[Start DATA FOR THE TASK]

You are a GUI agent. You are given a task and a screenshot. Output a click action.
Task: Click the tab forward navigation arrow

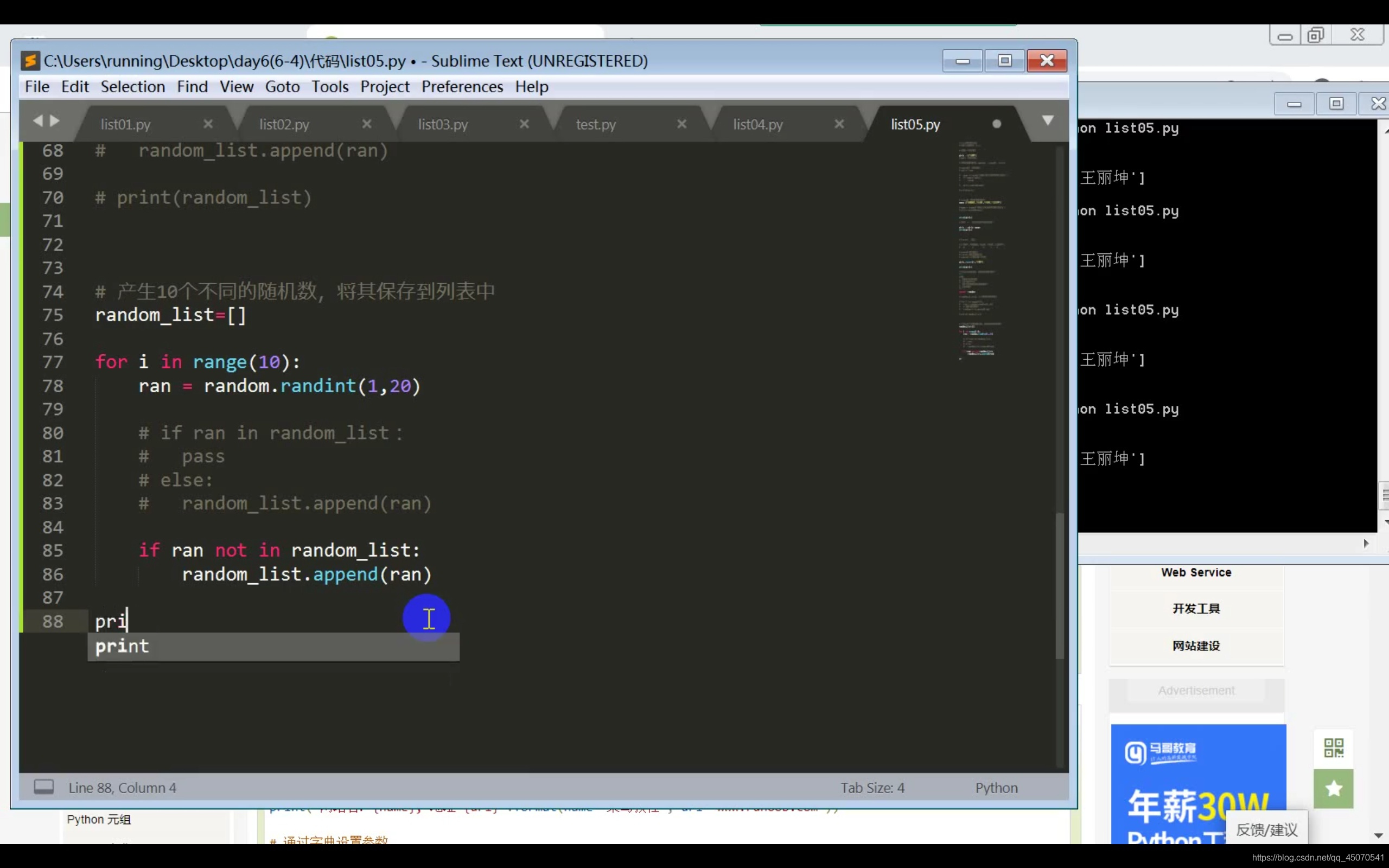point(55,120)
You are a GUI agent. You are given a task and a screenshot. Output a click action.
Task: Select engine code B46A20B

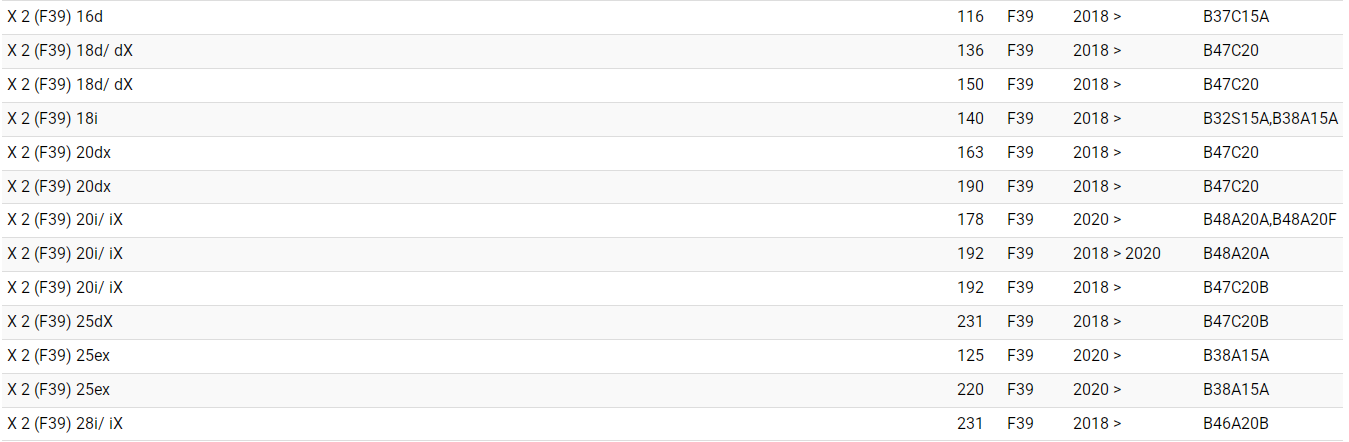tap(1236, 424)
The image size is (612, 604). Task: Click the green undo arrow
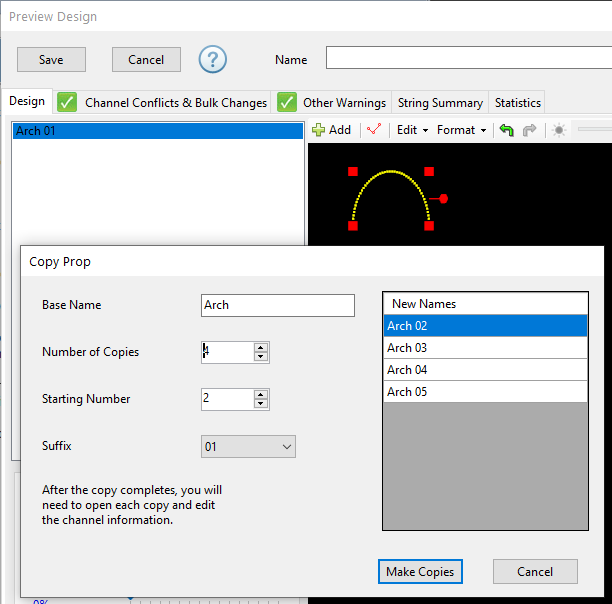click(507, 130)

[End DATA FOR THE TASK]

→ AIM OF THE TASK: Copy out every one of the rows above word for word, leaving out the pictures.

→ SOLUTION BELOW:
You are a GUI agent. You are given a task and a screenshot. Output a click action.
Task: Click the tab forward navigation arrow

point(55,120)
You are a GUI agent. You are given a task and a screenshot. Output a click action.
Task: Select engine code B46A20B

tap(1236, 424)
The image size is (612, 604). Task: Click the green undo arrow
click(507, 130)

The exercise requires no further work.